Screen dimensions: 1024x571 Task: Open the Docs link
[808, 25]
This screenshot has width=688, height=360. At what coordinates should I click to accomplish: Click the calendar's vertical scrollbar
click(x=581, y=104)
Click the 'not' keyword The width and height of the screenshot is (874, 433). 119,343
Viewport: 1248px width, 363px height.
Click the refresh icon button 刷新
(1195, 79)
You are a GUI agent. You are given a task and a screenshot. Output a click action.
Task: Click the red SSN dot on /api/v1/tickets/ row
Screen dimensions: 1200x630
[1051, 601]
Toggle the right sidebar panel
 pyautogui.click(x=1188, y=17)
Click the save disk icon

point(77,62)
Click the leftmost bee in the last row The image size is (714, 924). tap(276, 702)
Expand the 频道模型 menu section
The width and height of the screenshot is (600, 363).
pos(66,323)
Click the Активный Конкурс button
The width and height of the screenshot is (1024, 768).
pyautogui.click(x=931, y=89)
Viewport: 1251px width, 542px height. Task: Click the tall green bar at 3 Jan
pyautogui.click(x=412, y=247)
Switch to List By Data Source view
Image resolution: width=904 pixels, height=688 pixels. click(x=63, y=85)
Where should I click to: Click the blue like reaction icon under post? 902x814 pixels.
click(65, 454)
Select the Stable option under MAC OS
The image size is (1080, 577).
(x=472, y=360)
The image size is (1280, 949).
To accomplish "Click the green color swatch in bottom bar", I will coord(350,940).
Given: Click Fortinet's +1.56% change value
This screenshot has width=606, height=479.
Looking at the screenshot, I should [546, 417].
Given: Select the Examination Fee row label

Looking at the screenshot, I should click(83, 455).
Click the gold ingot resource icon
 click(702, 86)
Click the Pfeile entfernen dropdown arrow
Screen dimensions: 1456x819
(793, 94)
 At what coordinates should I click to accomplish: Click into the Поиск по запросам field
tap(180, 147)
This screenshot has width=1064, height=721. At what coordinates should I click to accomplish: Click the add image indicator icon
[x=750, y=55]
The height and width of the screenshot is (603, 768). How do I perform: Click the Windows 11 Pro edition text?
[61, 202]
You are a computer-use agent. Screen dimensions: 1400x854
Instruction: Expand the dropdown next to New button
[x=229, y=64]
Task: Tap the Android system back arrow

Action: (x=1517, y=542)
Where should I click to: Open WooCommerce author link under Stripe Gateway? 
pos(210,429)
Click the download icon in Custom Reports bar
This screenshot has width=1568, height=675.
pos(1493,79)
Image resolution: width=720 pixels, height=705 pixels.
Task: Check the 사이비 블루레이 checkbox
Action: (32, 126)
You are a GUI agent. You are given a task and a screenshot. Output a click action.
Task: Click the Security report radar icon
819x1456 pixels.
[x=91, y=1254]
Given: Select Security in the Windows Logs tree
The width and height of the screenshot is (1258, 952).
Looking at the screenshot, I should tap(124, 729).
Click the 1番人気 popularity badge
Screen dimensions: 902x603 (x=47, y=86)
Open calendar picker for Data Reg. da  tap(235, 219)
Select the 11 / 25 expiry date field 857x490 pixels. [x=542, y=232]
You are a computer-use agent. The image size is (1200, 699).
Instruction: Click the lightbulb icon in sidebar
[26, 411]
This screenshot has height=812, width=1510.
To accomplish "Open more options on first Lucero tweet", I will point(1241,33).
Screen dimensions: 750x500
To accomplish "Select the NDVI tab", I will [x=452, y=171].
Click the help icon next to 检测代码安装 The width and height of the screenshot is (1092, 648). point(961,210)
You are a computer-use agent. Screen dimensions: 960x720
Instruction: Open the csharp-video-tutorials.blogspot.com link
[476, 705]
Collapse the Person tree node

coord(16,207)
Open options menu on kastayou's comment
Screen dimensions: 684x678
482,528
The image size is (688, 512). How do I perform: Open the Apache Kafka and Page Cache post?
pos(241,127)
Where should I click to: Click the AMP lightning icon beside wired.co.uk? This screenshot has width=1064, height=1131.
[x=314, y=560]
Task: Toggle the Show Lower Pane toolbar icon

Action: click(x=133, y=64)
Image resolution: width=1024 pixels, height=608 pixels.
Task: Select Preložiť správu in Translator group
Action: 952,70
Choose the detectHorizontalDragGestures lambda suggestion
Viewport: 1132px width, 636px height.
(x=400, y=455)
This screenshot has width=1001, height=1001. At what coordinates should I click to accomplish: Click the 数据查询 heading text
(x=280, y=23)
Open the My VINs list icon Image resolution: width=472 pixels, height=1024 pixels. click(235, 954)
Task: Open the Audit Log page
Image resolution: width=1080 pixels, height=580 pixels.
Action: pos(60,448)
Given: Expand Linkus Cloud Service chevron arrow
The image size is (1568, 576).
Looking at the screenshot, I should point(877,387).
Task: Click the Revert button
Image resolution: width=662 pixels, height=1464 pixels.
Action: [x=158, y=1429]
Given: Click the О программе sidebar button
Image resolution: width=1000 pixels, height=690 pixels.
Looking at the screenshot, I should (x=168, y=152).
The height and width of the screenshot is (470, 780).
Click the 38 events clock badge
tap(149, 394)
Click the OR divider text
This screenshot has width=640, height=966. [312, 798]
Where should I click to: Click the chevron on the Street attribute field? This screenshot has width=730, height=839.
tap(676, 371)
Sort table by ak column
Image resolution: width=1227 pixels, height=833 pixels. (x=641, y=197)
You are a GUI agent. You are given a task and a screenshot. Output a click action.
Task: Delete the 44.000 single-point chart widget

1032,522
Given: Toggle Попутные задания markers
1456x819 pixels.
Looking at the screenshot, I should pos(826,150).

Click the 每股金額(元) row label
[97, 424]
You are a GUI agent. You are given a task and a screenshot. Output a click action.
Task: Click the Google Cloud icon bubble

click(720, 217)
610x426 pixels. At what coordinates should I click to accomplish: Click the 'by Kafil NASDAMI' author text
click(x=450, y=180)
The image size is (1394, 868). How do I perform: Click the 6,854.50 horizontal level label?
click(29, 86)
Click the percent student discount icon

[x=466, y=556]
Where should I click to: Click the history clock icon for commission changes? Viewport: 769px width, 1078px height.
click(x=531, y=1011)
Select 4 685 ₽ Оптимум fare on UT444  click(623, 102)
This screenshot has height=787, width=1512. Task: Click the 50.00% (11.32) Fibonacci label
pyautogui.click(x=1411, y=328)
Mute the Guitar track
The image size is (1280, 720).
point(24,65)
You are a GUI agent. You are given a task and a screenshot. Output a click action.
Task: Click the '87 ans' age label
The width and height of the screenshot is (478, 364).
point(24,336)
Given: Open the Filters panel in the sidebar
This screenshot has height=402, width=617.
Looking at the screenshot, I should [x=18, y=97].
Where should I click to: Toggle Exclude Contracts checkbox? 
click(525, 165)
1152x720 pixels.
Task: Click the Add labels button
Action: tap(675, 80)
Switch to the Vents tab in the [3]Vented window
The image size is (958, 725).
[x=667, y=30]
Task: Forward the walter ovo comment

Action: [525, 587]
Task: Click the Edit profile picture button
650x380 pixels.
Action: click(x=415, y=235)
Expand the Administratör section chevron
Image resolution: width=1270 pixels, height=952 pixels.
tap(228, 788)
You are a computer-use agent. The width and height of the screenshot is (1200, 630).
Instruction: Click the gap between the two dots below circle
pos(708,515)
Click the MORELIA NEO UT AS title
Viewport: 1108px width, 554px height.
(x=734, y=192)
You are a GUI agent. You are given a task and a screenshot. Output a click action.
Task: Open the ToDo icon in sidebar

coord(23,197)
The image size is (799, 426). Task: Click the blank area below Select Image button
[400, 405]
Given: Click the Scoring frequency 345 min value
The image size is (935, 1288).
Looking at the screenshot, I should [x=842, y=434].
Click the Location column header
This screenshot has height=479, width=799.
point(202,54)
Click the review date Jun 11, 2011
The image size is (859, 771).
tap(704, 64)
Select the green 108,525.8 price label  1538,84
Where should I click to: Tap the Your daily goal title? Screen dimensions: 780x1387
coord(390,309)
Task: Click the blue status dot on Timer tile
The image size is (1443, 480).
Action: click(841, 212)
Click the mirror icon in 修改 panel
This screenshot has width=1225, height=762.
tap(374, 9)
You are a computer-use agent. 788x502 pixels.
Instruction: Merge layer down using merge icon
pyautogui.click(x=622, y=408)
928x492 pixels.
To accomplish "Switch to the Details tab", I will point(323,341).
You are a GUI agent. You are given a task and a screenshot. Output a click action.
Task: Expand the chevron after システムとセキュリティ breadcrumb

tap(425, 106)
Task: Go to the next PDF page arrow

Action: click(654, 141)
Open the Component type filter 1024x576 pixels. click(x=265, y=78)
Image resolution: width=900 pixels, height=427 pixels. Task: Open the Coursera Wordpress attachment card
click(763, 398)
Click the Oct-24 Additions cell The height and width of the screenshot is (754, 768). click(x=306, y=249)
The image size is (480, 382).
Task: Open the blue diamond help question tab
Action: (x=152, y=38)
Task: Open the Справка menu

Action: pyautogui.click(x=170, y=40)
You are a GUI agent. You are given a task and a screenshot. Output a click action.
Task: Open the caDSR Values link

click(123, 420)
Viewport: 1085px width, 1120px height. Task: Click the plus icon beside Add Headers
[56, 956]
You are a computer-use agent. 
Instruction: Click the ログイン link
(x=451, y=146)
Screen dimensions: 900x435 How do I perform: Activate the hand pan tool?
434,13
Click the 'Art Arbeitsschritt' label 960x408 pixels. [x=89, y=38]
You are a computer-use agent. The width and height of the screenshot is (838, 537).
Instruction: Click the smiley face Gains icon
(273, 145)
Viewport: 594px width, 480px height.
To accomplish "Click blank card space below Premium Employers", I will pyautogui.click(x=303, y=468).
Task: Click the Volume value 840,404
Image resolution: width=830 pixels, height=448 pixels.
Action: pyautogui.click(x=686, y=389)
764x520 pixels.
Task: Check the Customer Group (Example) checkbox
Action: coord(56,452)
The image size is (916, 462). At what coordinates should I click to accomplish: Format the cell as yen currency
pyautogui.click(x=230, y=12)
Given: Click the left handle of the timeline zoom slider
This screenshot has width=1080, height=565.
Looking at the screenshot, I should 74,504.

=======

EXERCISE REQUIREMENTS: Work through the data and count each line holding the string "Security". Give only that count.

TASK RESPONSE: 2